A máquina não atacou Chaplin. Ela tornou-se disfuncional devida a urgência do capitalista em aumentar a produtividade e o lucro o mais rápido possível. A máquina não atacou. Ela se tornou disfuncionalmente perversa.

Eram épocas em que a exploração e a figura do capitalista eram mais visíveis, explícitas, apenas racionalizado pela ética protestante do trabalho, agora aplicada ao proletário: seja operoso, pois o trabalho dignifica o homem.


Ao contrário de hoje em que a figura do capitalista não só se pulveriza nas figuras jurídicas das S/A e a divisão do capital em sociedades de acionistas, como também as novas ferramentas ideológicas, como o hibridismo entre jornalismo e marketing, criam a aparência de um novo capitalismo high tech: paradoxalmente, um capitalismo sem capitalistas, apenas com robôs, inteligência artificial e algoritmos.

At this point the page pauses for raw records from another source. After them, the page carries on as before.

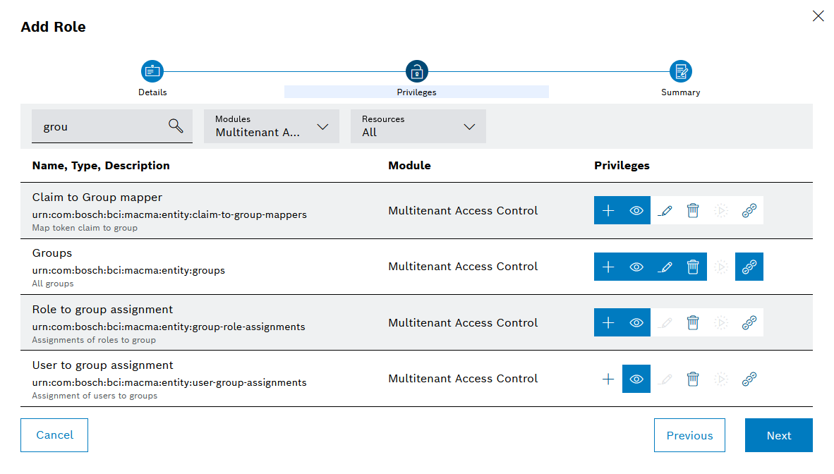Viewport: 834px width, 474px height.
Task: Toggle link privilege for Groups row
Action: coord(749,267)
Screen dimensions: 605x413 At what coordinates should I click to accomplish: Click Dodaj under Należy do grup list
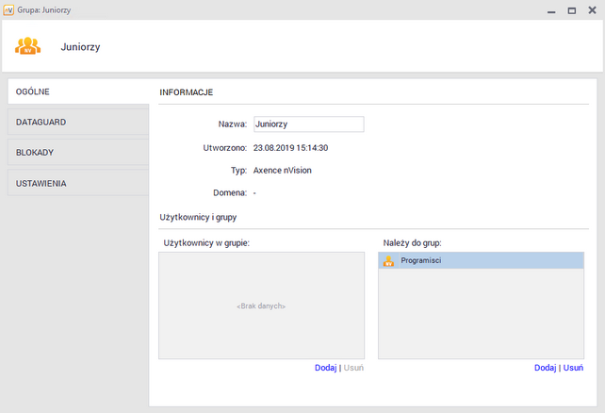pos(545,368)
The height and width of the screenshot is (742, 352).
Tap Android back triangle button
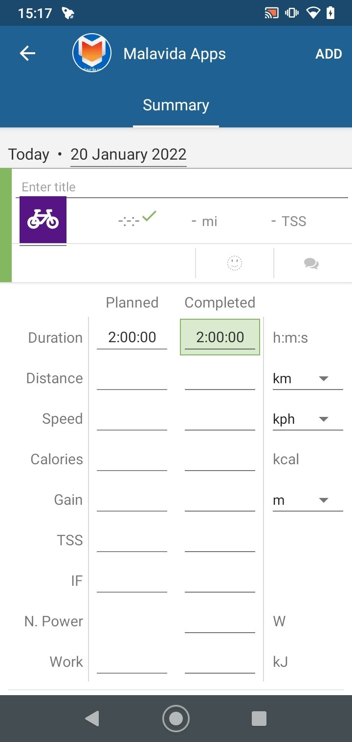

Se não, o que dizer sobre a cobertura que a grande mídia fez do suposto “ataque” de um robô a um engenheiro na linha de montagem automatizada da fábrica da Tesla, nos EUA?

O “ataque”

Vamos primeiro à notícia.

O caso aconteceu em 2021, mas só veio à tona no final de 2023 através de um relatório da Tesla enviado às autoridades reguladoras americana. Um robô teria “atacado” (essa é a palavra usada recorrentemente pela mídia, sugerindo uma possível “intencionalidade” da máquina) um engenheiro que trabalha na fábrica da Tesla próxima à cidade de Austin, no Texas (Estados Unidos), deixando o funcionário ferido, conforme relatório vazado recentemente pelo site The Information

De acordo com o documento, o robô envolvido no incidente era um dos três responsáveis por cortar peças a partir de placas de alumínio recém-fundidas. Dois deles haviam sido desligados para manutenção, mas este continuou a funcionar sem que ninguém notasse. Prendeu o engenheiro contra uma superfície, ferindo-o com suas garras metálicas nas costas e no braço, deixando-o gravemente ferido. Depois que outro trabalhador apertou um botão de parada de emergência, o engenheiro escapou do alcance do robô, caindo em uma rampa projetada para coletar sucata de alumínio. 

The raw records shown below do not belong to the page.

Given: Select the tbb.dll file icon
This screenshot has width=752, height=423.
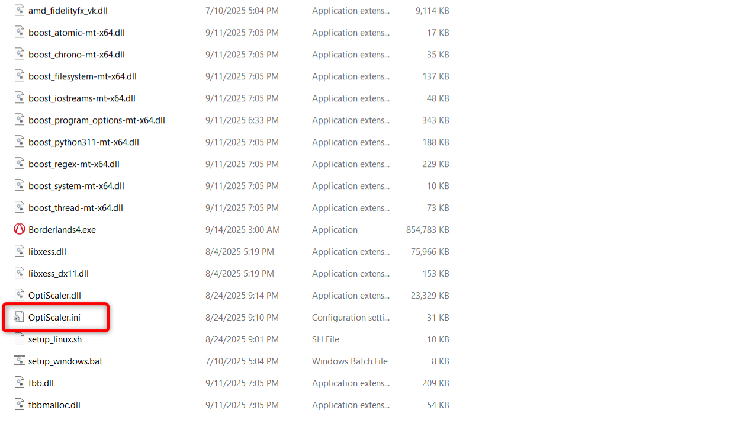Looking at the screenshot, I should click(x=19, y=383).
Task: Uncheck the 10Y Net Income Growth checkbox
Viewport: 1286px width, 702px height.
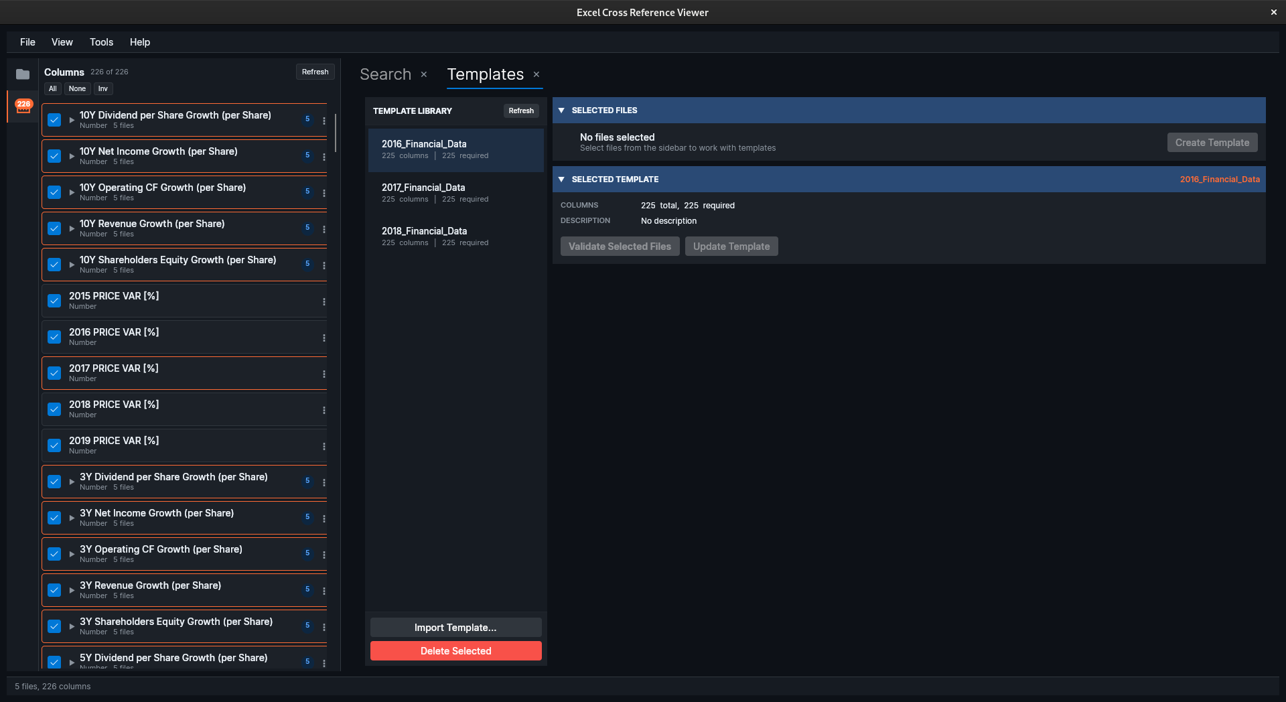Action: [54, 156]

A legislação exige que fábricas com alto índice de automação como a Tesla reporte imediatamente às autoridades incidentes envolvendo funcionários. Ao que parece, a fábrica do bilionário Elon Musk não vem fazendo isso. Principalmente sabendo-se que a fábrica tem sido alvo de críticas em relação à segurança no trabalho por apresentar taxas elevadas de lesões na comparação com as médias da indústria nos EUA.


Funcionários atuais e antigos apontam que a política da administração é poupar custos em medidas de segurança e construção, bem como pressão por produção rápida. Resultando em fatores contribuintes para os riscos de acidentes e lesões constantes dos funcionários. Além da exposição a substâncias tóxicas, acidentes com equipamentos pesados e explosões causadas pela água entrando em contato com alumínio fundido.

Nada de novo em relação àquilo que Chaplin retratou em Tempos Modernos: controle do tempo e do próprio corpo dos trabalhadores para maximização da produtividade e lucro.

Capitalismo high tech distópico

A novidade é a máquina midiática híbrida de marketing e jornalismo que transformou esse incidente em outra coisa: uma contribuição para narrativa que Elon Musk vem martelando ao longo dos anos. E que podemos chamá-la de capitalismo high tech distópico – ironicamente, se no passado a distopia era um recurso sci-fi para denunciar as mazelas do capitalismo, hoje virou numa estratégia indireta de marketing.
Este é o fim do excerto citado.